Ma esattamente tre giorni dopo quella cena, la sera della domenica di Pasqua, sei apparso risorto in mezzo a noi, mentre stavamo chiusi in casa per paura. E ci hai detto “Pace a voi!”. E poiché eravamo sconvolti e tanti dubbi sorgevano nel nostro cuore, ci hai mostrato le tue mani e i tuoi piedi. E hai aperto le nostre menti perché comprendessimo le Scritture.

Allora abbiamo iniziato a capire, o meglio, ad intuire il senso di quelle parole che avevi pronunciato all’ultima cena. Quel pane spezzato e condiviso con noi, diventato tuo corpo, ci dava accesso alla tua Pasqua di morte e risurrezione; è diventato anticipo, caparra della vita divina di cui hai voluto renderci partecipi, pegno della futura gloria. Quel calice che hai fatto passare di mano in mano e dal quale tutti abbiamo bevuto, inaugurava la nuova alleanza nel tuo sangue, nella quale offrivi te stesso per togliere il peccato del mondo, grazie alla quale non ci sarebbe stato più alcun male che avrebbe potuto separarci definitivamente da te. Da allora quel pane e quel vino sono diventati i segni della nostra salvezza, i segni della nostra riconciliazione con Dio e della promessa di vita eterna, proprio perché ci mettono in comunione con te, suo Figlio, attraverso il tuo corpo e il tuo sangue.

 

Oggi di nuovo ti abbiamo rivolto la stessa domanda: “Dove vuoi che andiamo a preparare, perché tu possa mangiare la Pasqua?”. E tu ci hai convocati su questo prato, per fare memoria di quella tua ultima cena e per rinnovare con te i benefici che da essa abbiamo ricevuto.

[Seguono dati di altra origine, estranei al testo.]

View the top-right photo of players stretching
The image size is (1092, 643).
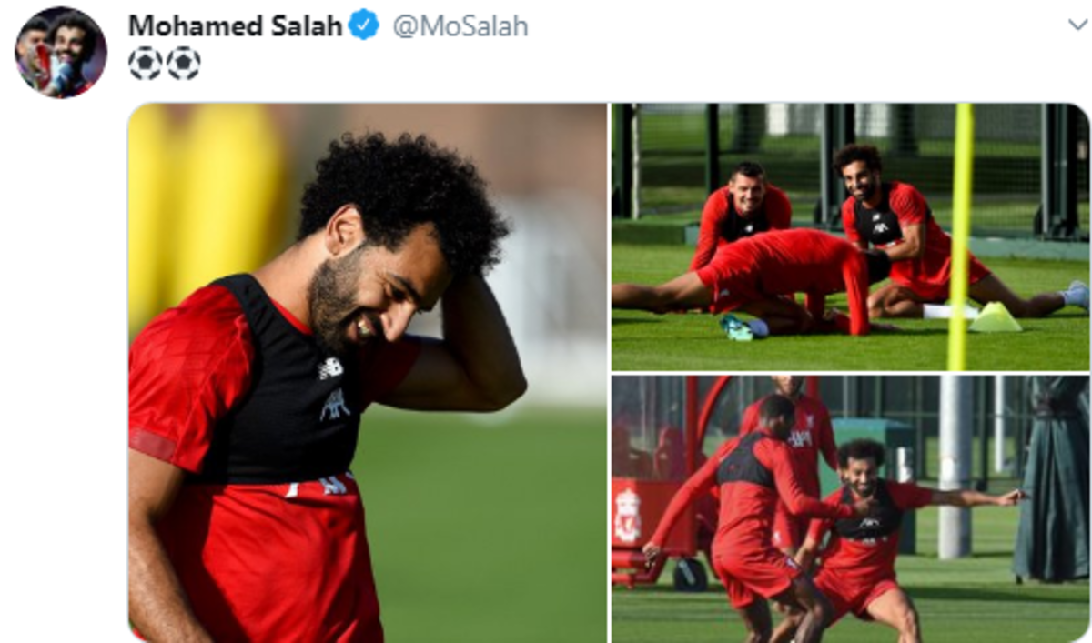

Ma insieme al dono della redenzione e dell’eternità, in questo momento vissuto insieme hai ancora qualcos’altro di essenziale da dirci. Anzi, ci stai dicendo che non può esserci salvezza se non nell’accoglierla insieme. Ci hai radunati in un banchetto di festa perché già il semplice fatto di condividere insieme del pane esprime un senso di appartenenza, di amicizia e di fraternità con te che presiedi questa tavola e tra noi commensali. La benedizione che pronunci sul pane e sul vino è il tuo ringraziamento al Padre per la vita che ti ha donato, il riconoscimento del suo amore che ti dà vita e felicità per mezzo della creazione. Offrendoci questo pane e questo vino, ci rendi partecipi della tua benedizione e della tua lode, affinché la tua gioia sia in noi e la nostra gioia sia piena.

In situazione di normalità ci avresti anche fatto bere tutti al tuo stesso calice, significando così fino a quale intimità hai voluto unirci a te, e di conseguenza tra di noi.

E quando poi quel pane e quel vino diventeranno il tuo corpo e il tuo sangue, anche quella naturale convivialità, generata dallo stare insieme alla stessa tavola, diventerà comunione profonda, legame indissolubile con te e tra di noi. Per questo hai così strettamente associato il comandamento dell’amore di Dio a quello dell’amore del prossimo; per questo, quella stessa sera dell’ultima cena, hai pregato così intensamente il Padre affinché, come Tu e Lui siete una cosa sola, così anche noi siamo una cosa sola, siamo perfetti nell’unità.

Questo banchetto di festa, questo sacro convito a cui di giorno in giorno, di domenica in domenica ci inviti, è il luogo in cui stai consolidando la fraternità con te e tra noi commensali; è il luogo in cui stai costruendo la Chiesa, che a sua volta è il sacramento della fraternità universale, il segno dell’unica famiglia umana in cui hai voluto radunare tutti gli uomini in un solo corpo, attraverso il tuo corpo donato per tutti gli uomini. 

Accresci in noi il desiderio e la gioia di questa comunione.